| Tekstfragment |
>>

Nu De buurjongen dus. Die buurjongen is Henk Wielheesen, die naast het gezin Sievez woont, dat we kennen uit Knielen op een bed violen. Je zou ook de oudste zoon Ruben Sievez de buurjongen kunnen noemen, omdat hij dat immers is van de hoofdpersoon Henk Wielheesen.

Het is hoe dan ook een wat vreemde titel. Als de titel verwijst naar Henk, haakt Siebelink wel erg duidelijk aan bij het succes van het violenboek: de buurjongen van het gezin dat we zo goed kennen van de succesroman en de film. Als met de buurjongen Ruben wordt bedoeld, is de titel ook opmerkelijk. Ruben en Henk gaan vooral als broers met elkaar om, niet als buurjongens.

Henk is een aparte jongen, die niet naar de gewone school kan. Hij gaat naar het speciaal onderwijs, schrijft Siebelink, maar dat bestaat pas vanaf 1985. Tot die tijd heette het buitengewoon lager onderwijs. In mijn jeugd spraken we over kinderen die naar de B.L.O.-school gingen. Wielheesen heeft wat aparte trekjes. Op sommige momenten heeft hij last van dwanghandelingen; hij moet dan iets aanraken.

In De buurjongen gaat Siebelink met grote stappen door het gehele leven van Henk Wielheesen, vanaf zijn jeugd (met daarin de dramatische dood van zijn moeder en zijn stiefmoeder) tot aan zijn sterfbed. Meestal zijn de scènes boeiend om te lezen, maar het doortrekken van lijnen gaat Siebelink minder goed af.

Ineens lezen we bijvoorbeeld dat Wielheesen wel eens een jurk aantrekt. Dat is nog te begrijpen, omdat hij op die manier dichter bij zijn moeder is. Later koopt hij ook jurken. Dan ligt die verhaallijn weer een hele tijd stil, zodat je je gaat afvragen of de drang tot verkleden nog wel speelt bij Wielheesen. En daarna volgt er een dramatische passage waarin Wielheesen met jurk en al door het plafond van de kamer van zijn dochter komt zetten. Verhaallijn afgelopen.

Zo gaat het eigenlijk ook met de moeilijke relatie die dochter Guusje heeft met haar ouders Henk en Anna. Soms komt die uitgebreid aan de orde, later ligt die weer een tijdje stil. Siebelink moet het hebben van de afzonderlijke passages, niet van het geheel.

<<

| Getoond materiaal |

>>

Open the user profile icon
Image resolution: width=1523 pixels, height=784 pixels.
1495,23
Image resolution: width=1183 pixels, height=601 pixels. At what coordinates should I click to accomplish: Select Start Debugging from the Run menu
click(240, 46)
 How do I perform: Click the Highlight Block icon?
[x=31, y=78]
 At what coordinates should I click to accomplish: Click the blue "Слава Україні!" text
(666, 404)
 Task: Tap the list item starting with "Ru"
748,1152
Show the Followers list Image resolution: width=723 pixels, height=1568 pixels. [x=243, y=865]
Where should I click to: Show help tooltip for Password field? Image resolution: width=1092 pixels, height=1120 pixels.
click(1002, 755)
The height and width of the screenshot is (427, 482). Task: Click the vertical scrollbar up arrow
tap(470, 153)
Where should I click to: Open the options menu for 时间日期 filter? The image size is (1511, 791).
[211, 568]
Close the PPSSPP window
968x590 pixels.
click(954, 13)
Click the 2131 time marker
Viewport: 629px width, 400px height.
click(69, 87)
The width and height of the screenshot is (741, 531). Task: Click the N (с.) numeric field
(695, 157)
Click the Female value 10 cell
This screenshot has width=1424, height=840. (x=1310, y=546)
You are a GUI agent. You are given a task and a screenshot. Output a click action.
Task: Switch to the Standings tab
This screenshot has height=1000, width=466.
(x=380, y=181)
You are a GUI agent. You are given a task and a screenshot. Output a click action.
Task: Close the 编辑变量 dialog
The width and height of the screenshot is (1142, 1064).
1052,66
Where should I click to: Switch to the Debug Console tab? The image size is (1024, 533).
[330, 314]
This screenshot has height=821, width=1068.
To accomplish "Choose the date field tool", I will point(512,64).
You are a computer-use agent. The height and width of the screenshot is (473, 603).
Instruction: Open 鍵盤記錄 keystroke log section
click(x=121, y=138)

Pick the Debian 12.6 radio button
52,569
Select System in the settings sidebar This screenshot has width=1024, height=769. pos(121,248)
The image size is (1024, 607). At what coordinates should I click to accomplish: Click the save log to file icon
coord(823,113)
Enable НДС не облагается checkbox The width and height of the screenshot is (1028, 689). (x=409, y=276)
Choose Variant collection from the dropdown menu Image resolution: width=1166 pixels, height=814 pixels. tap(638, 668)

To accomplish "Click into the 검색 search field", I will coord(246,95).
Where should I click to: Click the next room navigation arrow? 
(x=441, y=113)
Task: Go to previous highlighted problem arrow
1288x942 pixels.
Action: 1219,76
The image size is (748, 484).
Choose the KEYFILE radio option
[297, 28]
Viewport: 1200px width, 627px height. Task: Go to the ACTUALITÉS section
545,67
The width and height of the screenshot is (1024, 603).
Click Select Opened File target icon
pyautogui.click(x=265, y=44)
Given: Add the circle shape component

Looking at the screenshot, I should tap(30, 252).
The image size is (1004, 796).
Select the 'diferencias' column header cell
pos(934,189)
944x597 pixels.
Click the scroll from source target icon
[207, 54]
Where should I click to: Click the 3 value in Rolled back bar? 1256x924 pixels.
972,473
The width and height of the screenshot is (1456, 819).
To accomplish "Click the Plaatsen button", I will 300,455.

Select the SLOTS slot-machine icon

<<

| Verplichte opdrachten |
1. Noem alle personen die in het tekstfragment met hun naam voorkomen.
2. Geef het deel van de records weer als genummerde lijst, zonder lege regels. Het deel begint met de regel met "Click the 2131 time marker" en eindigt met de regel met "Select System in".

| Uitgewerkte antwoorden |
1.
- Henk Wielheesen
- Ruben Sievez
- Siebelink
- Guusje
- Anna

2.
1. Click the 2131 time marker
2. Viewport: 629px width, 400px height.
3. click(69, 87)
4. The width and height of the screenshot is (741, 531). Task: Click the N (с.) numeric field
5. (695, 157)
6. Click the Female value 10 cell
7. This screenshot has width=1424, height=840. (x=1310, y=546)
8. You are a GUI agent. You are given a task and a screenshot. Output a click action.
9. Task: Switch to the Standings tab
10. This screenshot has height=1000, width=466.
11. (x=380, y=181)
12. You are a GUI agent. You are given a task and a screenshot. Output a click action.
13. Task: Close the 编辑变量 dialog
14. The width and height of the screenshot is (1142, 1064).
15. 1052,66
16. Where should I click to: Switch to the Debug Console tab? The image size is (1024, 533).
17. [330, 314]
18. This screenshot has height=821, width=1068.
19. To accomplish "Choose the date field tool", I will point(512,64).
20. You are a computer-use agent. The height and width of the screenshot is (473, 603).
21. Instruction: Open 鍵盤記錄 keystroke log section
22. click(x=121, y=138)
23. Pick the Debian 12.6 radio button
24. 52,569
25. Select System in the settings sidebar This screenshot has width=1024, height=769. pos(121,248)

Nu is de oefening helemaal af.